> _RECORDS PROVIDED_

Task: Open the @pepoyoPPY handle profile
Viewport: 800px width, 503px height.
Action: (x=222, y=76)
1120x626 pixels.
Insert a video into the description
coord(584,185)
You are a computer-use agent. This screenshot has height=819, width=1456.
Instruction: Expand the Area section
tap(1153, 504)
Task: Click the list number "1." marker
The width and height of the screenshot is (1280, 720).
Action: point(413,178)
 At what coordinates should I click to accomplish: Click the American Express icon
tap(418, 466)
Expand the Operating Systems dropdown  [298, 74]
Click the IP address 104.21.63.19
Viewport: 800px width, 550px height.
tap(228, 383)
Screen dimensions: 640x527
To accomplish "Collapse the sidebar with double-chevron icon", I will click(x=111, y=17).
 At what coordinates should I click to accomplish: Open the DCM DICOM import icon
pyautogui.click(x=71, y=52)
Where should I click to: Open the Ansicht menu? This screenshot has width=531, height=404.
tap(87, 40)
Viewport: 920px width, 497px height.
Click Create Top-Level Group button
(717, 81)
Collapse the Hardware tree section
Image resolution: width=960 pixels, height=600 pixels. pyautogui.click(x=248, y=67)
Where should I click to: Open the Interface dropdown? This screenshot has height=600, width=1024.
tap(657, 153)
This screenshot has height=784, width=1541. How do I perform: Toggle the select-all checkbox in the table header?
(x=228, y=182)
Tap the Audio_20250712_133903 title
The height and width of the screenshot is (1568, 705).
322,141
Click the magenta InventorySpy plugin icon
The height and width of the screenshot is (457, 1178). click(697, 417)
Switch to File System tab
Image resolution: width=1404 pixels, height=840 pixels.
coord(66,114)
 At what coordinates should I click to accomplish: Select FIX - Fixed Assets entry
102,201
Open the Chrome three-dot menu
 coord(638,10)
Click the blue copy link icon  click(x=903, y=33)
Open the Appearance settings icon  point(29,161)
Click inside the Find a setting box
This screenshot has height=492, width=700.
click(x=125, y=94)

> _TASK BRIEF_
Please quote the listing above in full, word for word.

> _WRITTEN RESPONSE_
Task: Open the @pepoyoPPY handle profile
Viewport: 800px width, 503px height.
Action: (x=222, y=76)
1120x626 pixels.
Insert a video into the description
coord(584,185)
You are a computer-use agent. This screenshot has height=819, width=1456.
Instruction: Expand the Area section
tap(1153, 504)
Task: Click the list number "1." marker
The width and height of the screenshot is (1280, 720).
Action: point(413,178)
 At what coordinates should I click to accomplish: Click the American Express icon
tap(418, 466)
Expand the Operating Systems dropdown  [298, 74]
Click the IP address 104.21.63.19
Viewport: 800px width, 550px height.
tap(228, 383)
Screen dimensions: 640x527
To accomplish "Collapse the sidebar with double-chevron icon", I will click(x=111, y=17).
 At what coordinates should I click to accomplish: Open the DCM DICOM import icon
pyautogui.click(x=71, y=52)
Where should I click to: Open the Ansicht menu? This screenshot has width=531, height=404.
tap(87, 40)
Viewport: 920px width, 497px height.
Click Create Top-Level Group button
(717, 81)
Collapse the Hardware tree section
Image resolution: width=960 pixels, height=600 pixels. pyautogui.click(x=248, y=67)
Where should I click to: Open the Interface dropdown? This screenshot has height=600, width=1024.
tap(657, 153)
This screenshot has height=784, width=1541. How do I perform: Toggle the select-all checkbox in the table header?
(x=228, y=182)
Tap the Audio_20250712_133903 title
The height and width of the screenshot is (1568, 705).
322,141
Click the magenta InventorySpy plugin icon
The height and width of the screenshot is (457, 1178). click(697, 417)
Switch to File System tab
Image resolution: width=1404 pixels, height=840 pixels.
coord(66,114)
 At what coordinates should I click to accomplish: Select FIX - Fixed Assets entry
102,201
Open the Chrome three-dot menu
 coord(638,10)
Click the blue copy link icon  click(x=903, y=33)
Open the Appearance settings icon  point(29,161)
Click inside the Find a setting box
This screenshot has height=492, width=700.
click(x=125, y=94)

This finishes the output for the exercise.